High Court asks European Court to answer whether copying software programming language, interfaces and functionality infringes copyright – SAS v WPL, High Court
SAS had developed analytical software called the SAS System over a number of years and was a giant in the market for software that enabled users to carry out analysis of data. One key element was its own programming language. WPL sought to replicate functionality of the SAS System and use the SAS programming language. Although WPL did not copy the actual source code, SAS alleged that the act of copying the functionality and using SAS programming manuals to help it to do so infringed SAS’s copyright. SAS made a number of further copyright allegations.
The High Court ruled that WPL had copied one of SAS’s programming manuals. However, in respect of the other allegations, the Court was of the view that there was no copyright infringement, based on previous English court cases of easyJet v Navitaire and Nova v Mazooma.
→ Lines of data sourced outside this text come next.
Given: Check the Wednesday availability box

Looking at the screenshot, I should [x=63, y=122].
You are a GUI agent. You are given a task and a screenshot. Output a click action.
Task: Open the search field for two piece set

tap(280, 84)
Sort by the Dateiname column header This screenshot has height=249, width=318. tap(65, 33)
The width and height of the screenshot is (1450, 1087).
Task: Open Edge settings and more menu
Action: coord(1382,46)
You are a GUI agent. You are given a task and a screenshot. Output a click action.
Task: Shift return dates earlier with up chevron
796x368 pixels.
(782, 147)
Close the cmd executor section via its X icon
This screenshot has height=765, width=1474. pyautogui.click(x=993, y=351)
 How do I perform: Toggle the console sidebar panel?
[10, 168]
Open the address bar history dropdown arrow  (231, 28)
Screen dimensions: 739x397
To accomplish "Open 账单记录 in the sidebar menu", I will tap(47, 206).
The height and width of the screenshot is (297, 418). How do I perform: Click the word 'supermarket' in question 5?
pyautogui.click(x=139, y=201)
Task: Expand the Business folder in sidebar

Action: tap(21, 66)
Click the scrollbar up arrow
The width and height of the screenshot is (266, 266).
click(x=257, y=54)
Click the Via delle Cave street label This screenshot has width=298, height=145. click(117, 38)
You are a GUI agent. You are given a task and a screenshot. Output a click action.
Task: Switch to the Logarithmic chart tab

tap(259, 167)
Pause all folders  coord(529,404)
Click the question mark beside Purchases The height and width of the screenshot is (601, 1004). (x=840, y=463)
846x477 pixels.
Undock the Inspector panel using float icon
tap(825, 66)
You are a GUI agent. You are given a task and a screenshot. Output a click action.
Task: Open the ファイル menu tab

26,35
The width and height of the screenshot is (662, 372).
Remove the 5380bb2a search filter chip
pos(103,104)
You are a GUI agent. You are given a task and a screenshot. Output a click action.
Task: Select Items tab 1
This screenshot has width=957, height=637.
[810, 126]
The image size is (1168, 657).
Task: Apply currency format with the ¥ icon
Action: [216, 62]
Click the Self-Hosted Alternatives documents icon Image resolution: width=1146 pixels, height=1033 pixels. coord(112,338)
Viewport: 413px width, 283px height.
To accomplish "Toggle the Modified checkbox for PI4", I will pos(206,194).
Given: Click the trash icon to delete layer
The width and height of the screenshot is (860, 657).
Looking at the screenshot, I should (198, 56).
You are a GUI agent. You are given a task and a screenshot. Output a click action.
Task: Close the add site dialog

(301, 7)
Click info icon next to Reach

However, it decided to make a reference to the European Court of Justice for a definitive ruling on the European Union’s position on the extent of copyright protection in software programming language, programming interfaces and the functionality within the software.
Mark Weston, a Partner at Matthew Arnold & Baldwin, comments: ‘There have now been three big cases on the extent to which the functionality within software can be copied if the underlying source code has not been copied. In order to enable players within the software industry to properly compete with each other, it is to be hoped that the European Court of Justice will confirm the English courts’ understanding of the law in this area. A definitive ruling on these issues will take several months. Until then, the current position set out in the English cases remains good law, although there will now follow a period of uncertainty as to what may happen next.’